Work order: Transcribe exactly, and without pictures, only the lines from the one bearing "Select the Gujarat Titans team name" through the final line of the data below.

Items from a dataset
————

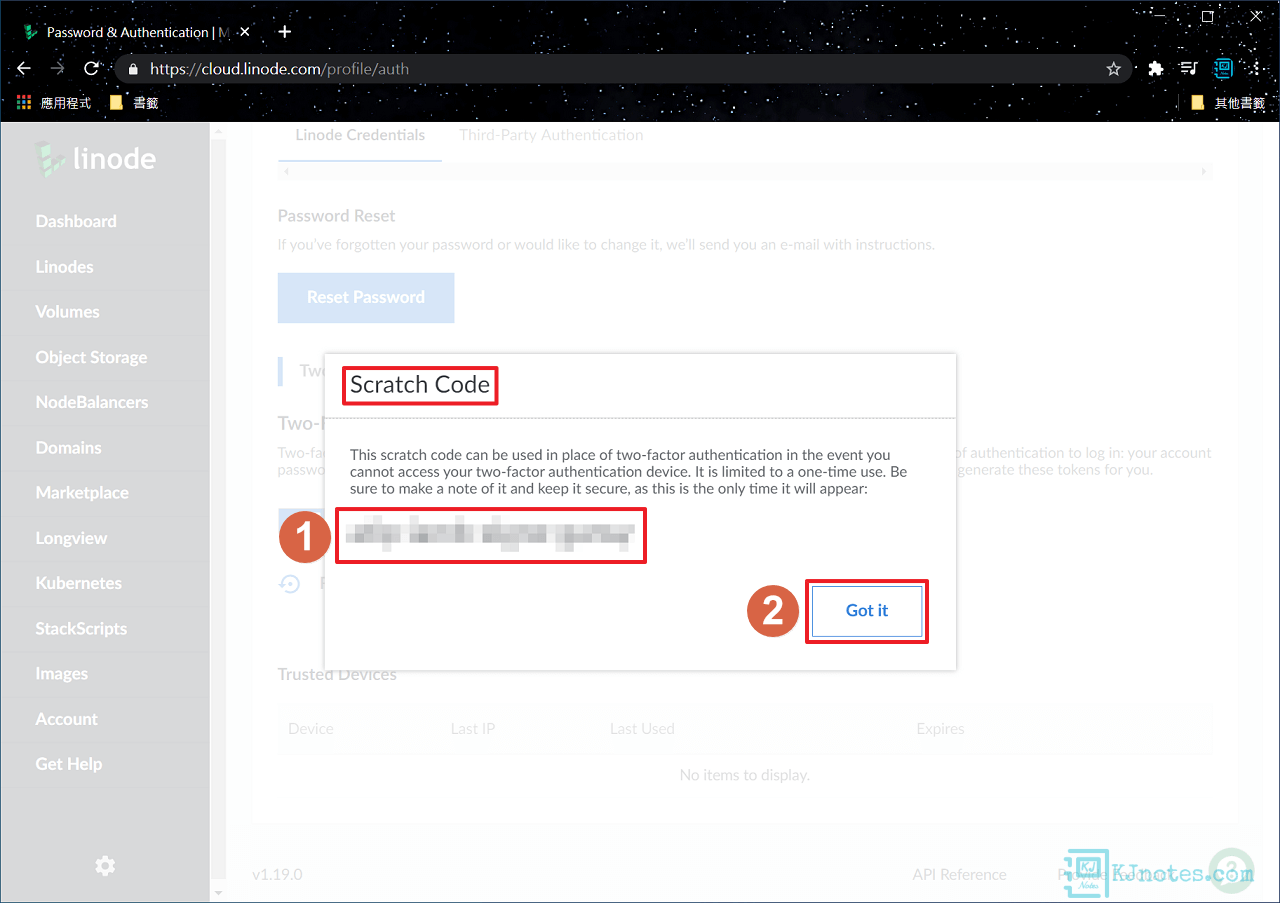Open Chrome media control icon

[x=1189, y=69]
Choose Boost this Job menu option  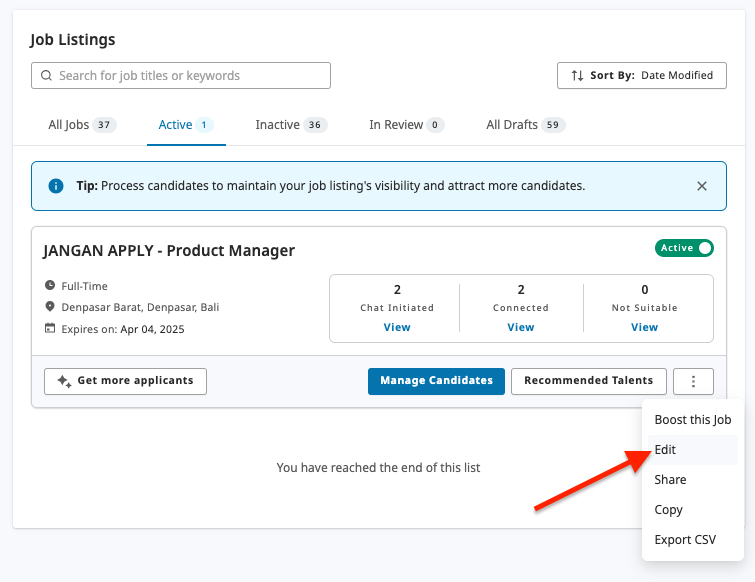point(692,420)
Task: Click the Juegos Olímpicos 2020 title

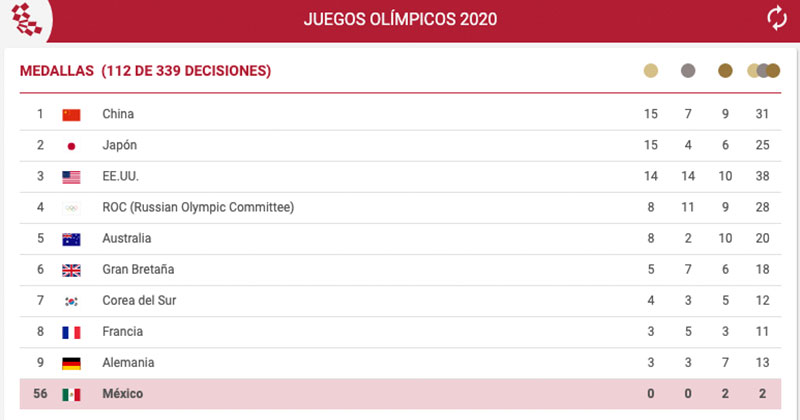Action: point(400,19)
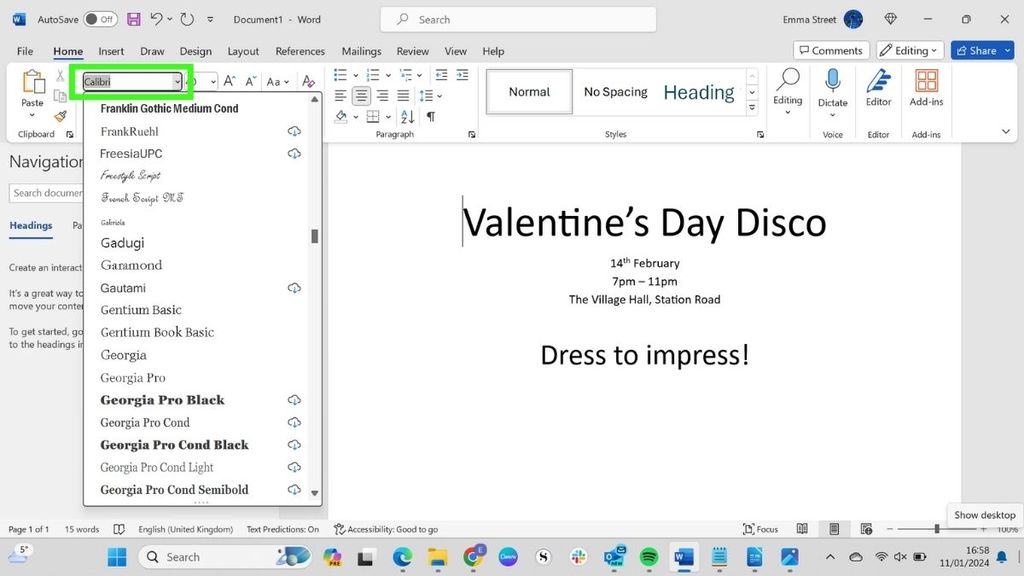Click the Dictate microphone icon
This screenshot has height=576, width=1024.
(x=832, y=81)
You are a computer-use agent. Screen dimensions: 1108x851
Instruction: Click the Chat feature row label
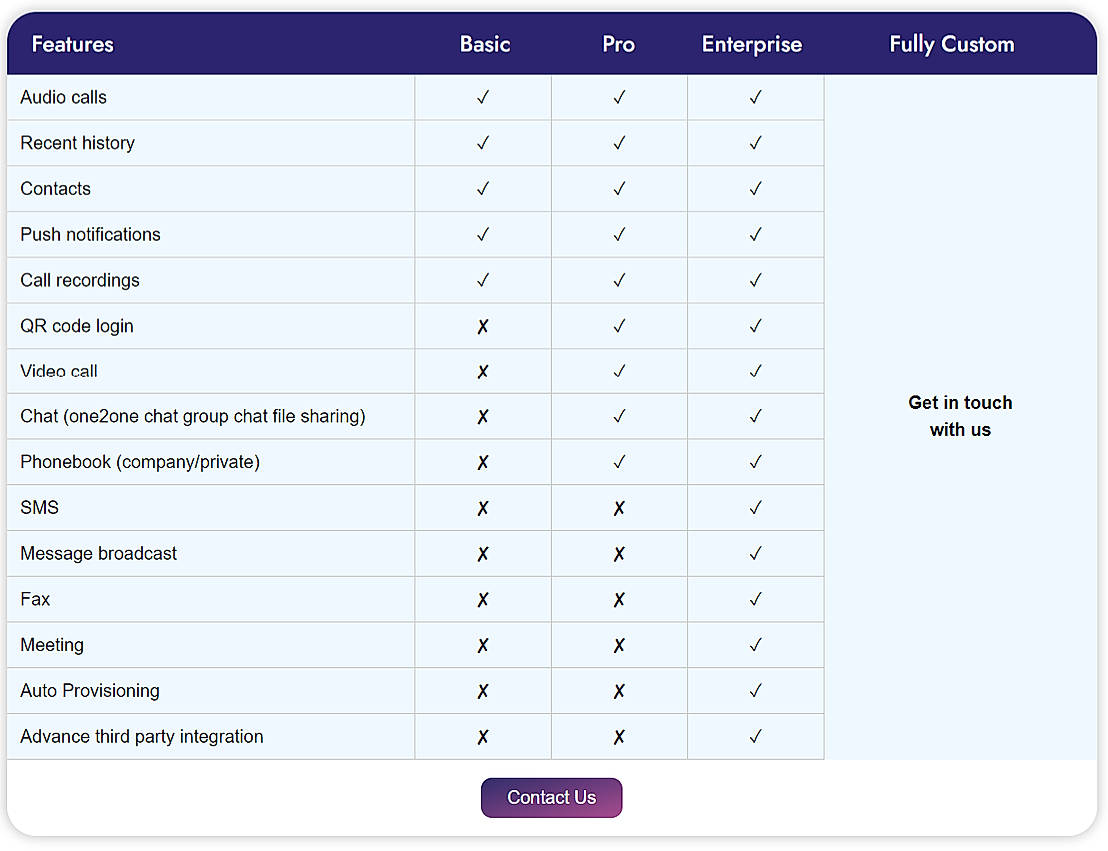(193, 416)
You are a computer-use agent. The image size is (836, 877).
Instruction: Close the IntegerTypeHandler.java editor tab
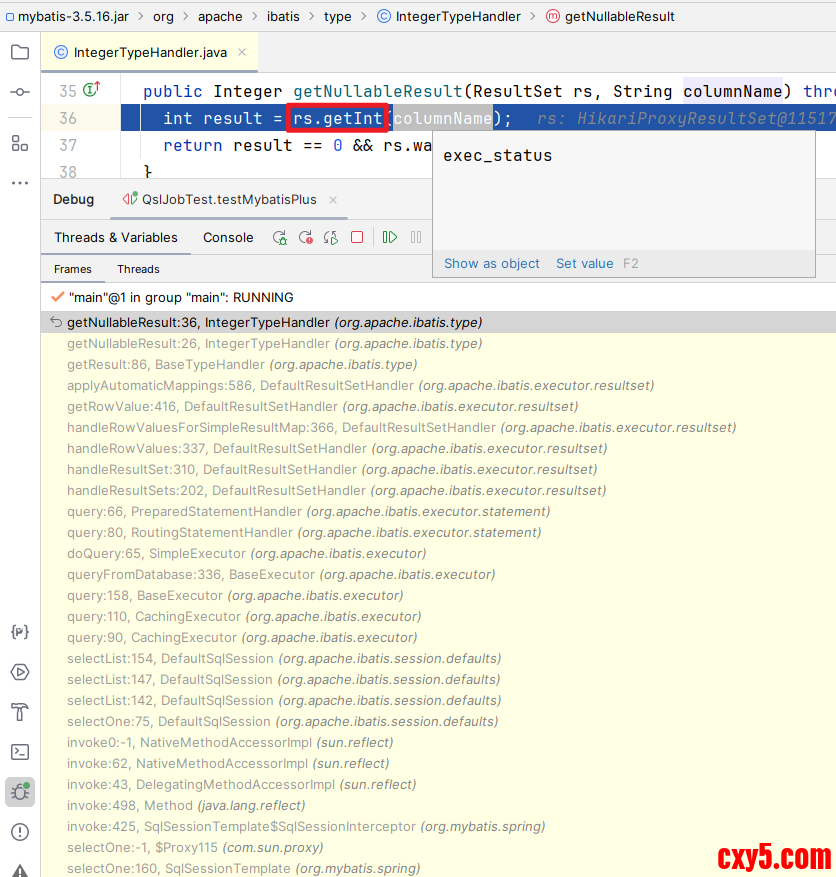(x=242, y=53)
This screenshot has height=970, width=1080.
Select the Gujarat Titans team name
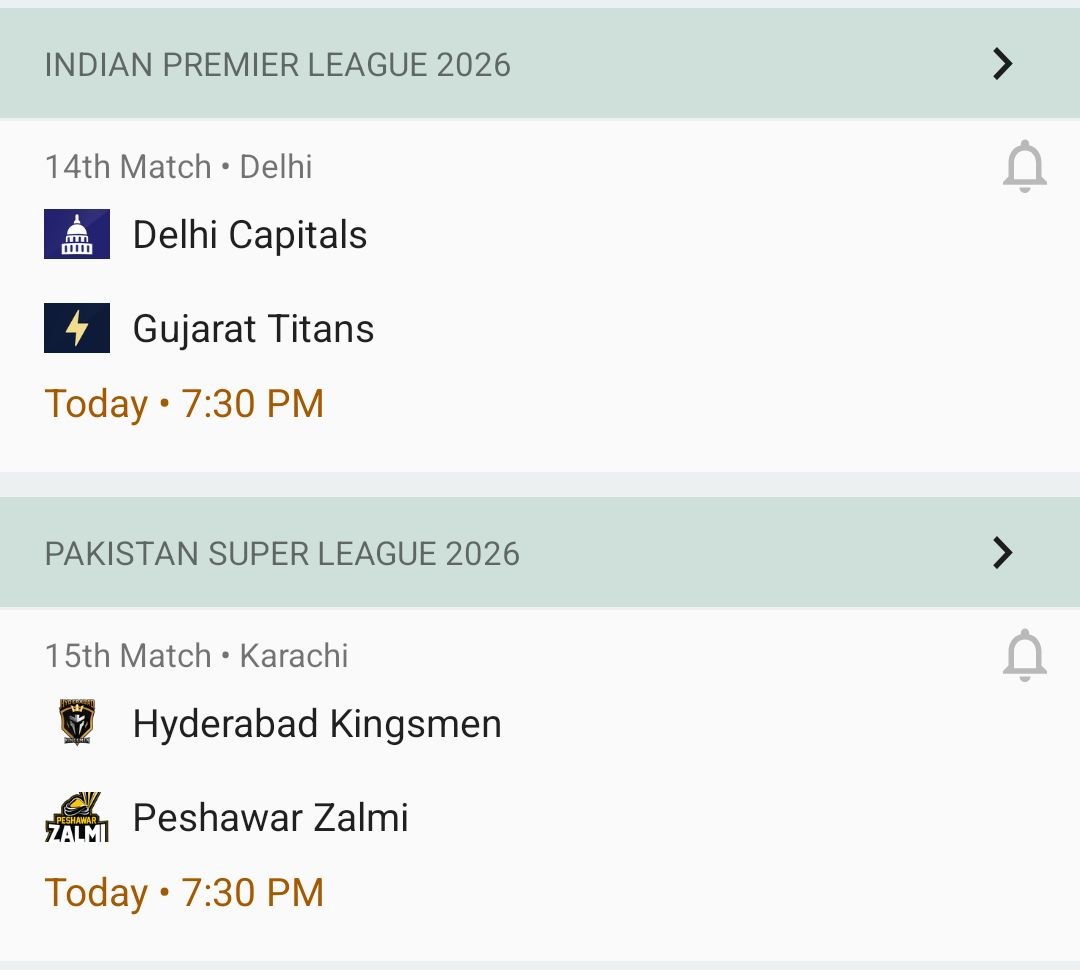click(x=253, y=329)
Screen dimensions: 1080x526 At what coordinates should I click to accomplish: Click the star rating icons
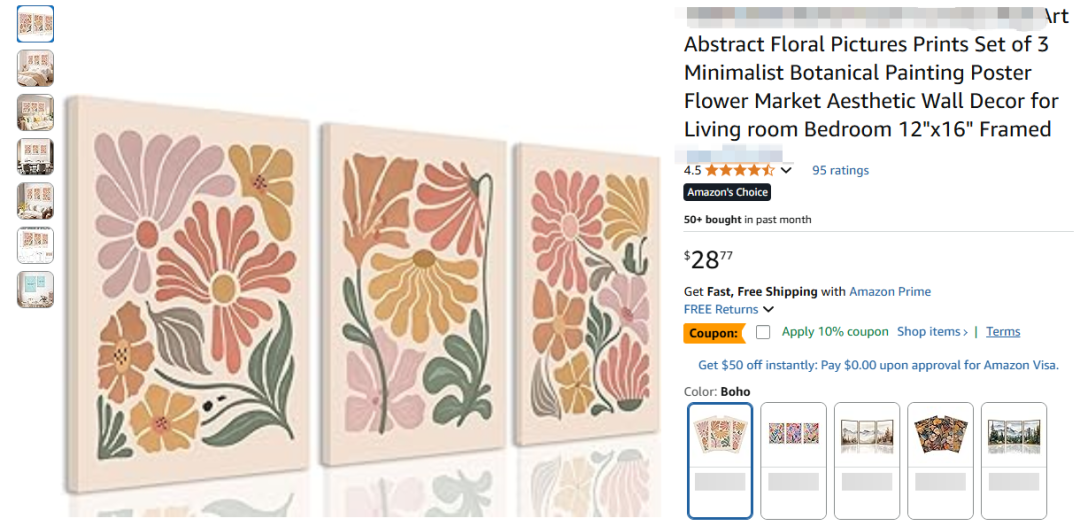click(740, 170)
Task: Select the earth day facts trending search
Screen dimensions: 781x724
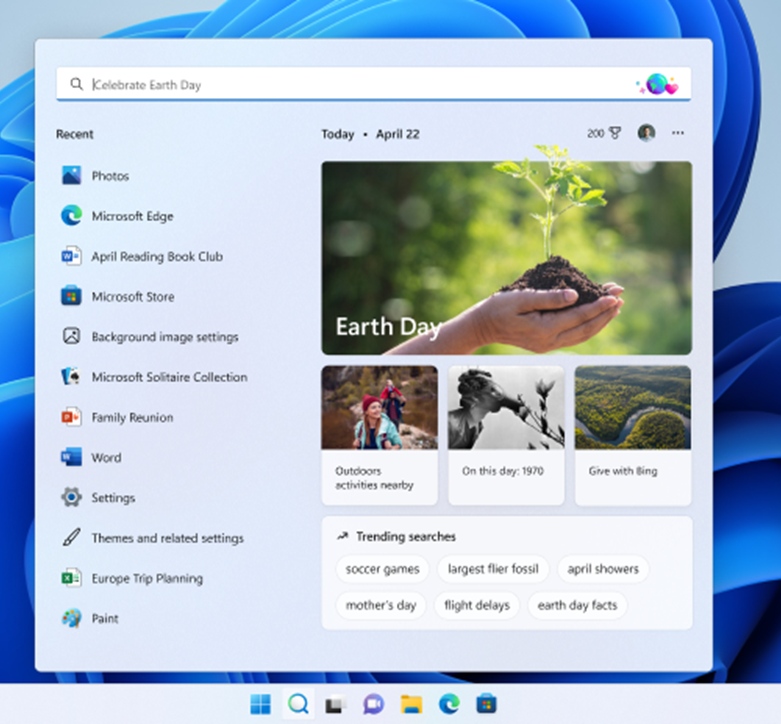Action: [577, 605]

————

Response area:
Select the Gujarat Titans team name
click(x=253, y=329)
Screen dimensions: 1080x526 At what coordinates should I click to accomplish: Click the star rating icons
click(740, 170)
Task: Select the earth day facts trending search
Screen dimensions: 781x724
Action: [577, 605]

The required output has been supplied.